The general speed and snappiness of the 5610 left us a bit let down. Although the music slider function skimmed between music menus quickly, general reaction time through the phone menus, phonebook and internet applications through the D-pad control felt a bit average.

Once you get used to the speed not being lightning fast, it’s not a bother and it’s not annoying. Its performance is better than more expensive Samsung models we’ve tested, and that’s a good thing.

Performance in the camera application was very good. The 3.2 megapixel camera is quick to activate and focuses quickly and sharply; I suspect that it may be a Carl Zeiss lens, as it seems to be the same camera from the Carl Zeiss-equipped 6500 slide.

Picture quality was significantly above average for a phone camera.

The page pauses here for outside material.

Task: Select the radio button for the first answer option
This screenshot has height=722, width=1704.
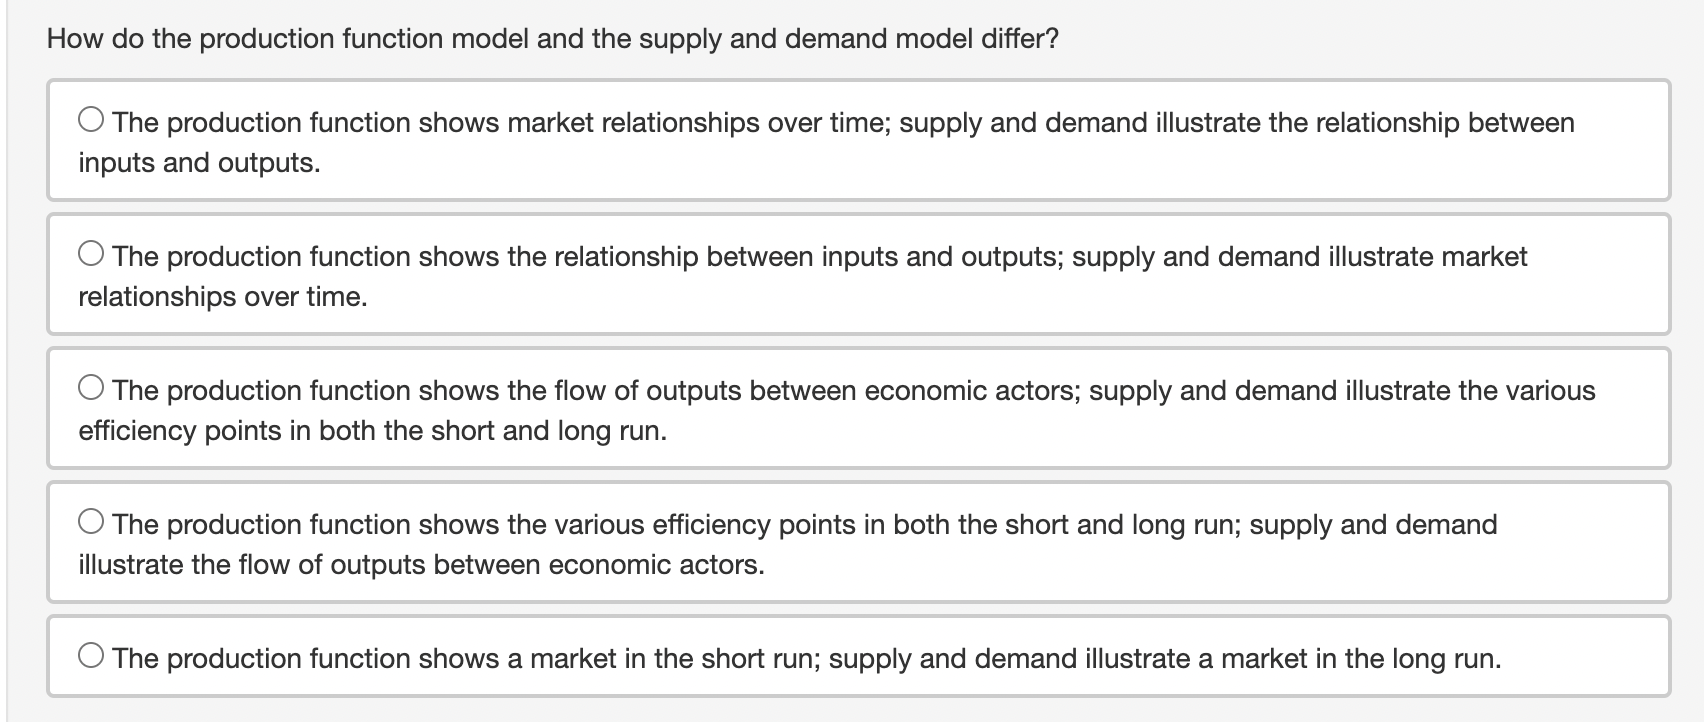Action: point(91,117)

However, if you want a similar model, yet camera-focussed as apposed to music-focussed, we suggest the previously-mentioned Nokia 6500 slide ($689)


As the 5610 is powered by the common-in-midrange-Nokias Symbian S40 3rd Edition operating system, everyone who we asked to have a go on the phone was able to use it perfectly. It does what you tell it to do, and all of the controls are in the places that you expect.

As long as you use this phone, there will most likely be no nasty surprises, no unexpected problems; it is a phone built with Nokia’s undebatable build quality, and the internal software seems spot-on.

The organisational features on the 5610 are easier to use than on some Windows Mobile smartphones. I found the 5610’s software layout to be intuitive and extremely easy-to-use, and using the phone in day-to-day use was an absolute breeze.

Nokia has bundled some 3rd-party software to really make the 5610, and similarly-equipped S40 3rd Edition models, exceptional. You’ll find Yahoo! Go and Opera Mini 2 on the home screen, and both of these applications provide a rich, user-focussed web experience.

Yahoo! Go quickly became my favourite application on the phone, with its Flickr integration, weather service, RSS reader and stock reports. It incorporated the best of the web into one data-friendly package.

Opera Mini also performed well. It formatted our blog into an easily-readable, yet still good-looking mobile version. Its RSS reader was only average, however, with lots of scrolling required to navigate the list of articles in long RSS feeds like Engadget.

It was also dead easy to use the multimedia features – especially the music ones. The current music playback status is displayed on the home screen, and a flick of the nifty Music Slider allows quick pause, and change of track.


In a giant sea of consumer phones, the Nokia 5610 is a fairly small fish. However, it really does deserve to rise above the average Nokia slider phone; its bevy of easy-to-use applications and rich multimedia features make it the best mid-range Nokia we’ve ever seen. It should, like several of the XpressMusic models before it, appeal to the music-loving tweenage/teenage masses, and despite a few niggles, it is quite a bargain for its A$599 pricetag.